Junit xml I could not find xmlrunner within unittest module which could generate Junit compatible xmls. Here I’ve used xmlrunner package which provides xmlrunner object. I am defining test suite explicitely with unittest.TestLoader() by passing the class itself. With runner and suite defined, we are triggering unittesting and generating Junit xml.
Coverage report Using coverage package, we have initiated ‘cov’ object. We have to explicitly start and stop the execution. At the end, path for storing html report on coverage is provided.
5. Explanation for few decisions
We could have kept module_notebooks on workspace itself and triggered unittesting scripts. For this, we will have to use %run magic to run the module_notebook at the start of testing notebooks. I prefer to keep module notebooks on dbfs, it serves another purpose in case we have to compile a python module using setup tools. (details in another post)
The testing notebooks corresponding to different modules and one trigger notebook to invoke all testing notebooks provides independence of selecting which testing notebooks to run and which not to run. However, this increases complexity when it comes to the requirement of generating one single xml for all testing scripts and not one xml per testing script.
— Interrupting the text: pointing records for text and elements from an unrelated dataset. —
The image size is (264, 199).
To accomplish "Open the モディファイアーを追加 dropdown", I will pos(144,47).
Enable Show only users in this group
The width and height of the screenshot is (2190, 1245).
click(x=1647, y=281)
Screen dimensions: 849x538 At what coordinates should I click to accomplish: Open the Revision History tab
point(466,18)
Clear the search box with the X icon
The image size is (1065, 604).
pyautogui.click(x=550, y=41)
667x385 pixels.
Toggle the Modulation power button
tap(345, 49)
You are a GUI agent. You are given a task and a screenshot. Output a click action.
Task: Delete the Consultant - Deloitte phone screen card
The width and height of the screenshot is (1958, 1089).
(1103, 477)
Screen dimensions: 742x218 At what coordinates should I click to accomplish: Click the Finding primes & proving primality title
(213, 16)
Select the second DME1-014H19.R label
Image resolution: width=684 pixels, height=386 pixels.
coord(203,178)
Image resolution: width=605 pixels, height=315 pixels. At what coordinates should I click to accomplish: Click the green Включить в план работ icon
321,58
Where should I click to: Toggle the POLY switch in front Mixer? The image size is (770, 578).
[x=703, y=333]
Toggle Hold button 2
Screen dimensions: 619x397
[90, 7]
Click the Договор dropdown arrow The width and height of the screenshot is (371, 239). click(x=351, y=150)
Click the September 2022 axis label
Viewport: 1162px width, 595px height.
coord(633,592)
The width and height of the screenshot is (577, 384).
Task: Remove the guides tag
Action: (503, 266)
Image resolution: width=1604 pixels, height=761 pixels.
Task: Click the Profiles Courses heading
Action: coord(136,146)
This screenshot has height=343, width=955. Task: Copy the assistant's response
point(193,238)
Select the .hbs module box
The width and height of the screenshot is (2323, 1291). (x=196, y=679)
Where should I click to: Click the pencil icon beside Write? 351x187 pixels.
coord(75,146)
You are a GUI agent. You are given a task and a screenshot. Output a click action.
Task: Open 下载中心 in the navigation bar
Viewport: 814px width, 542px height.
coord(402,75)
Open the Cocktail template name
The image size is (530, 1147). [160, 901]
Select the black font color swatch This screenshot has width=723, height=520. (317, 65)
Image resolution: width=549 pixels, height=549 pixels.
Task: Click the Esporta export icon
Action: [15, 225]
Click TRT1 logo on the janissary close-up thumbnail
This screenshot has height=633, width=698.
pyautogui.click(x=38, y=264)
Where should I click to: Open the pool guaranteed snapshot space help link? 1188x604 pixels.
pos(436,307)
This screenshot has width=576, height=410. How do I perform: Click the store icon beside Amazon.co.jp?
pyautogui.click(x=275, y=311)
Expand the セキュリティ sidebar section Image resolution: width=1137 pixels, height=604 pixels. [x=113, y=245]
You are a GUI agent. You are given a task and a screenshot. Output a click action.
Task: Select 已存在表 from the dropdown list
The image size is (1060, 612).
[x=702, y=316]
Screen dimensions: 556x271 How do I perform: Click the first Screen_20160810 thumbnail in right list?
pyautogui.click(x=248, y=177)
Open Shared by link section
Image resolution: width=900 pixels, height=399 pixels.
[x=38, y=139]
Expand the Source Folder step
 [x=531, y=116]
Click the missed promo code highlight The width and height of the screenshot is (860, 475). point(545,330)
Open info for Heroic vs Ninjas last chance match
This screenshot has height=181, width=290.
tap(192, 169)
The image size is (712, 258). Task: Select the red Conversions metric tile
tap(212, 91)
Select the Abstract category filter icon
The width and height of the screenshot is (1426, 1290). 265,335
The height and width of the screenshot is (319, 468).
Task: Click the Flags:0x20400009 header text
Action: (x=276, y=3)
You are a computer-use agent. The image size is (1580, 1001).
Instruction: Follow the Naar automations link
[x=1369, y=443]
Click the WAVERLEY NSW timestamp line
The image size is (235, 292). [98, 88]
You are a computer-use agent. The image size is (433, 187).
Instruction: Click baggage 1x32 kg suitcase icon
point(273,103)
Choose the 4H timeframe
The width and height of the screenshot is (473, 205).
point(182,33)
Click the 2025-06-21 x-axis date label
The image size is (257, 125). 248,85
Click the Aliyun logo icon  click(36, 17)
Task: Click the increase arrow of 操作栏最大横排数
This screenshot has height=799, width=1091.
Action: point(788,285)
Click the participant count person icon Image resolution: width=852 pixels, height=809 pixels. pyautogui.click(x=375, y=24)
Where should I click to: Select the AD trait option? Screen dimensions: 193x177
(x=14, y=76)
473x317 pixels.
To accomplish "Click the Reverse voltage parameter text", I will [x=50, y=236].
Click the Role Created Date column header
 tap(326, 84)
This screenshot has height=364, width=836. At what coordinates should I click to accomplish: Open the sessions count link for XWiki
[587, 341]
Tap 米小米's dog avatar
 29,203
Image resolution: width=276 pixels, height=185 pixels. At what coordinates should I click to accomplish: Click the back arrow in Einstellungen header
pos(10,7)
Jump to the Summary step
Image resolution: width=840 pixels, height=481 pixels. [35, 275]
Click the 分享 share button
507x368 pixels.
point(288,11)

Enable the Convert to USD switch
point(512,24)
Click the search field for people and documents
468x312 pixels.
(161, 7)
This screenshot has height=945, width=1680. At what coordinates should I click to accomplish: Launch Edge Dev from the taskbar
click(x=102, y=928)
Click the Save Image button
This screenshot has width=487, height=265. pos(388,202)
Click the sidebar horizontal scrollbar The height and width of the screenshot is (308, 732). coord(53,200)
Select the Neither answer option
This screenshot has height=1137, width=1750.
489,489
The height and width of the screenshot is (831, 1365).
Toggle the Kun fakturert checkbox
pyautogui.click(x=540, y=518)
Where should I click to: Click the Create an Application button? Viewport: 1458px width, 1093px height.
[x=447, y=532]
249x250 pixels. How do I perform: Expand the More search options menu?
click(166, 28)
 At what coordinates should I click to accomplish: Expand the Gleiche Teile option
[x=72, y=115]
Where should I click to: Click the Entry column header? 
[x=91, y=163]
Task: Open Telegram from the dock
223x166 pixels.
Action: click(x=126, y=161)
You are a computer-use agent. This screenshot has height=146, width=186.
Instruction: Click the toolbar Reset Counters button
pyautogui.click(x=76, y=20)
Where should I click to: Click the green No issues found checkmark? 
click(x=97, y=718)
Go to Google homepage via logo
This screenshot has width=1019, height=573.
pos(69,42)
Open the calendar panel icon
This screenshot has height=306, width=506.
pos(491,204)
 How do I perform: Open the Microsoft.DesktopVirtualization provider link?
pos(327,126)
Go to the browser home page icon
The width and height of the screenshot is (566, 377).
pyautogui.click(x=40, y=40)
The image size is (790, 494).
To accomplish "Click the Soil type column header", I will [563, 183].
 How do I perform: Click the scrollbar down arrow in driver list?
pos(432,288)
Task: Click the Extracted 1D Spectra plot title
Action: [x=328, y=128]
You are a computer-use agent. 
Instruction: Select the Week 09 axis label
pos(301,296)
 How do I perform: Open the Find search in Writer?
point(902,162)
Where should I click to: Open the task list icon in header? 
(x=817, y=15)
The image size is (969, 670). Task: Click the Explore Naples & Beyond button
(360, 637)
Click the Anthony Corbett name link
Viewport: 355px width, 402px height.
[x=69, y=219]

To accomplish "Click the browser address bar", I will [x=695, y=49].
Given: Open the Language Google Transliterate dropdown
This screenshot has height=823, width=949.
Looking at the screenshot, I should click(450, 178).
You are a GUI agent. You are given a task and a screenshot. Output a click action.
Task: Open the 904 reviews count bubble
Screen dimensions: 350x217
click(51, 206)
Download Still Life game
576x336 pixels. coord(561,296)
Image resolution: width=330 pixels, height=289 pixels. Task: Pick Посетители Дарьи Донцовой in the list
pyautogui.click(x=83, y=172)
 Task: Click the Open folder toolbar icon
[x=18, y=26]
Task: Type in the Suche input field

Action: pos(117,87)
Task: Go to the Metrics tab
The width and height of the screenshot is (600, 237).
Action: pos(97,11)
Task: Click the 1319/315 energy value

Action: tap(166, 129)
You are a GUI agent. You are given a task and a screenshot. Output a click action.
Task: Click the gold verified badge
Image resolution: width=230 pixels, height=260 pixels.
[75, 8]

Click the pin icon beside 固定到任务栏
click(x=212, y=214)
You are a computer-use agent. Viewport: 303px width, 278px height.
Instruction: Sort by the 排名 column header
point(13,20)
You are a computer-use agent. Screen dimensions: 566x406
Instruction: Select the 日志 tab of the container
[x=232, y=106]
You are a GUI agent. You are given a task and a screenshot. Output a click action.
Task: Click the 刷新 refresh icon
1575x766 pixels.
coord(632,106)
The solution can be either extending single test suite for all test_notebooks or different test suits generating different xmls which at the end are compiled/merged with xml parser into one single xml.
In the CI/CD workflow, we will submit databricks job to run the test_notebooks individually, or we can run one trigger notebook which calls all test_notebooks.